**PAGE EXTRACT**
========

Even though I was interrupted by a continuing need to work and the Korean War, I’m glad I persevered at MJC. My teammates, my coaches, teachers and fellow students all contribute to my fond memories of being a Modesto Junior College Pirate.

Yaritza Arista & Jamilecxth Becerra




MJC Athletics Ranks #11 Out of 109 California Community College Athletic Programs Midway Through the Year

The MJC Athletics Department offers 21 competitive sports programs (11 men and 10 women), the most in its conference and the most in Northern California.  Close to 400 student athletes participate on MJC intercollegiate teams.  MJC’s commitment to representing the local community is proven, as 93% of the student athletes on MJC rosters in the past year came from high schools in MJC’s local recruiting area.  In addition, student athletes at MJC far exceed the college as a whole in success categories such as full-time status, GPA, average units attempted, transfer to 4-year institution and average course success rate.

The MJC women’s golf program led by head coach Milan Motroni, became the first ever State Championship team for any women’s sport in MJC’s history.  Alyse Padilla, Shawna Ratto, Kylie Takata, Brianna Youngman, Brooke Vierra, and Janita Vongphoumy now have their names in the record books.  Four of the five sophomores have since received scholarship offers to continue on to 4-year universities.

MJC football – Following their winning season and a 73-41 victory in the Gridiron Classic Bowl, MJC Football and Head Coach Rusty Stivers send off six Division I transfers:  Jay Green – Southern Utah, Wyatt Clapper – Sacramento State, Brandon Dabney – Lamar, Ravon Alexander – Boise State, Mustafa Johnson – Colorado, and Michael Thompson – Eastern Michigan.

MJC’s women’s soccer program supplied the leading scorer and assist leader on the San Jose State University women’s soccer team.  Both Yaritza Arista and Jamilecxth Becerra were former Pirates who starred for the Spartans.  In the current academic year, a school record 11 MJC women’s soccer players were named to the Big 8 Conference All-Academic Team.  Congrats Coach Steve Aristotelous.

MJC wrestling finished 13th in the state with three wrestlers finishing in the top 8 in the State (125lbs Brandon Mendoza, 157lbs William Schwertscharf, and Heavyweight Jesse Flores).  Well done Coach Jesse Vazquez.

MJC men’s water polo, under the direction of head coach Eric Fischer, placed 4th in Northern California and produced two 1st-team All-Americans, Michael Hicks and Chad Nunes.
Rounding out the fall sports were men’s and women’s cross country, men’s soccer, volleyball and women’s water polo.  These teams were led by head coaches Demitrius Snaer, Mary Shea, Sebastian Gutierrez, Brenda Moser and Ernie Campbell.

========

**GIVEN ENTRIES**
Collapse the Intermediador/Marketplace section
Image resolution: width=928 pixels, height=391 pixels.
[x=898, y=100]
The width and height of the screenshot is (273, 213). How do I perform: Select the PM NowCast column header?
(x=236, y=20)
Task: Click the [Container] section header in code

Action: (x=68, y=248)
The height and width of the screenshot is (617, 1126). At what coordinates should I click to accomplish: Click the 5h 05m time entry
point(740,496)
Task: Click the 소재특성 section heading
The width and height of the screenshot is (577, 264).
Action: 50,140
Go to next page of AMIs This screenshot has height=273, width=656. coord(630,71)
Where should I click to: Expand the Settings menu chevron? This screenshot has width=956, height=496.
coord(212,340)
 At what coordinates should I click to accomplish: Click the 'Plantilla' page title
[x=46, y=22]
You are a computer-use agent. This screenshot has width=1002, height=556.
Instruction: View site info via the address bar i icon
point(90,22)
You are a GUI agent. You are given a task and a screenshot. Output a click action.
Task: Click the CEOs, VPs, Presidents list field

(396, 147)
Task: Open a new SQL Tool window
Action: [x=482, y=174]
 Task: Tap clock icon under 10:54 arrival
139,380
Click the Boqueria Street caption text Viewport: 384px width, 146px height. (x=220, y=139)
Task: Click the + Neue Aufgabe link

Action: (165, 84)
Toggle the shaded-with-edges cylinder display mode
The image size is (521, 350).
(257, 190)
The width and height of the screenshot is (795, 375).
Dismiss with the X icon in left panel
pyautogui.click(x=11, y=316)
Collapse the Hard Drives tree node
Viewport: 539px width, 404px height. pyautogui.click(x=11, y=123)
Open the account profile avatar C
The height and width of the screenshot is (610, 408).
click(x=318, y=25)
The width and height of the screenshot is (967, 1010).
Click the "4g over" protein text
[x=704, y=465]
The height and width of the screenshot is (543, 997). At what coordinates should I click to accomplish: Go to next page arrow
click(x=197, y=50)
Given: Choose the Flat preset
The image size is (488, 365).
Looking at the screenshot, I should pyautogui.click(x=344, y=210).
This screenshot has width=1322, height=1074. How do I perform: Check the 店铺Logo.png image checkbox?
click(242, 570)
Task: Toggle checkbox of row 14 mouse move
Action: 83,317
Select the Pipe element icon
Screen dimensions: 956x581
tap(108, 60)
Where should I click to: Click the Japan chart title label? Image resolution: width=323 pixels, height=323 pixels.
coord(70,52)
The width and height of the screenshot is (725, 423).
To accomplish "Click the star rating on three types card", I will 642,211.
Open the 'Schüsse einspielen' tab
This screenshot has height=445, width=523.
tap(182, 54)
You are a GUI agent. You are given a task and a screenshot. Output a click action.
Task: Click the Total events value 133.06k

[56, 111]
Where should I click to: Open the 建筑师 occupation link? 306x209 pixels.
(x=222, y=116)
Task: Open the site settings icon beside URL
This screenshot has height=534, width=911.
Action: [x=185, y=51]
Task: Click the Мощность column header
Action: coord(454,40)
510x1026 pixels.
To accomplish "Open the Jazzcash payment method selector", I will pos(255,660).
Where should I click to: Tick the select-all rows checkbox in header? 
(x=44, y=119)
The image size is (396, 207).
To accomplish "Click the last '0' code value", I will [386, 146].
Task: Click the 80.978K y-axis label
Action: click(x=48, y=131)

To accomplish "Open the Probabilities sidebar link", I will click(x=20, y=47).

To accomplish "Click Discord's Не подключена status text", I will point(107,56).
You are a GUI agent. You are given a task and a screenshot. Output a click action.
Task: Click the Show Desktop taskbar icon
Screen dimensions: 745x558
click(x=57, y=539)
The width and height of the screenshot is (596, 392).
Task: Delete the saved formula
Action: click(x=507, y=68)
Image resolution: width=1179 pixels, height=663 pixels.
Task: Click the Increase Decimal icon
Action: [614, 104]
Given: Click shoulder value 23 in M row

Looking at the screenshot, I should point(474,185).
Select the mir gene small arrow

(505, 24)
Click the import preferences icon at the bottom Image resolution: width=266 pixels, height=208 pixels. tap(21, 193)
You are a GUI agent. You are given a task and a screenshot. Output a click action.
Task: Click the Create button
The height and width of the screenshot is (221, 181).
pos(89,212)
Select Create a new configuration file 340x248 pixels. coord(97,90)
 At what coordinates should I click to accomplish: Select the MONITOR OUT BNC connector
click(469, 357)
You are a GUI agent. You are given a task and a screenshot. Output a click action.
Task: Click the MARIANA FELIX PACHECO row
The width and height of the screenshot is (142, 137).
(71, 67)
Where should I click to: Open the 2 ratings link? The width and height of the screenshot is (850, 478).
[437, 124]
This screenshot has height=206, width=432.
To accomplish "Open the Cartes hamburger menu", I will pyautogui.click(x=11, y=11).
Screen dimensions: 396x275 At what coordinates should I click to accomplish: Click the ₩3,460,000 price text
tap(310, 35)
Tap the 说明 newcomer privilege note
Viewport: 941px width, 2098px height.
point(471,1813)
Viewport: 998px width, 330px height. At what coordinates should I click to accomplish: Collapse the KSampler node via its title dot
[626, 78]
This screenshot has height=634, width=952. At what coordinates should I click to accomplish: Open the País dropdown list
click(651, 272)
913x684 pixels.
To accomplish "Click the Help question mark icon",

========

**LIST OF TASKS**
1. Answer these questions from the MJC athletics page:
(a) How many competitive sports programs does the MJC Athletics Department offer?
(b) What was the score of MJC football's victory in the Gridiron Classic Bowl?
(c) Who is the head coach of MJC men's water polo?
2. Repeat the MJC athletics page from "MJC’s women’s soccer" up to and including "Coach Steve Aristotelous.".
3. Continue the MJC athletics page from its last sentence.
The material comes from a different source than the MJC athletics page.

**RESPONSE LIST**
1.
(a) 21 (11 men and 10 women)
(b) 73-41
(c) Eric Fischer

2.
MJC’s women’s soccer program supplied the leading scorer and assist leader on the San Jose State University women’s soccer team.  Both Yaritza Arista and Jamilecxth Becerra were former Pirates who starred for the Spartans.  In the current academic year, a school record 11 MJC women’s soccer players were named to the Big 8 Conference All-Academic Team.  Congrats Coach Steve Aristotelous.

3.
MJC kicked off the winter months with two major basketball tournaments.  The women took 1st place in the 1st Annual MJC Women’s Basketball Tourney.  The men took 3rd place in the 80th annual MJC Men’s Basketball Tourney sponsored by
Grower Direct Nut Company. Head coach Mike Girardi guided the successful seasons for both teams.  Povai Fesili (women) and Jemeil King and Jaron Dickson (men) earned 1st Team All Big 8 Conference honors.



MJC has offered a vibrant athletics program since its inception in 1921. Our athletes are often some of the most well-rounded and successful community college students. My friend, Athletic Director and Dean of Physical, Recreational & Health Education, Nick Stavrianoudakis, recently shared with me the following information:
“MJC has a rich athletics history which includes NFL Hall of Famers, NBA 1st round draft picks, NCAA Final Four head coaches, MLB All-Star selections, Olympic Gold medalists and a Wimbledon champion.  As part of the California Community College Athletic Association, our Pirate athletic program is committed to academic and athletic excellence, advocating the overall wellbeing of student athletes, and believing in student health and welfare, ethical conduct, accountability, and recognition of academic and athletic excellence. Success at MJC has advanced many of our student-athletes to transfer to four-year universities, oftentimes with accompanying scholarship offers.”
We’re mighty proud of our student athletes…and our alumni are as well.  Just ask Leon Lafaille, who turned 100 in February! He’s a Pirate forever.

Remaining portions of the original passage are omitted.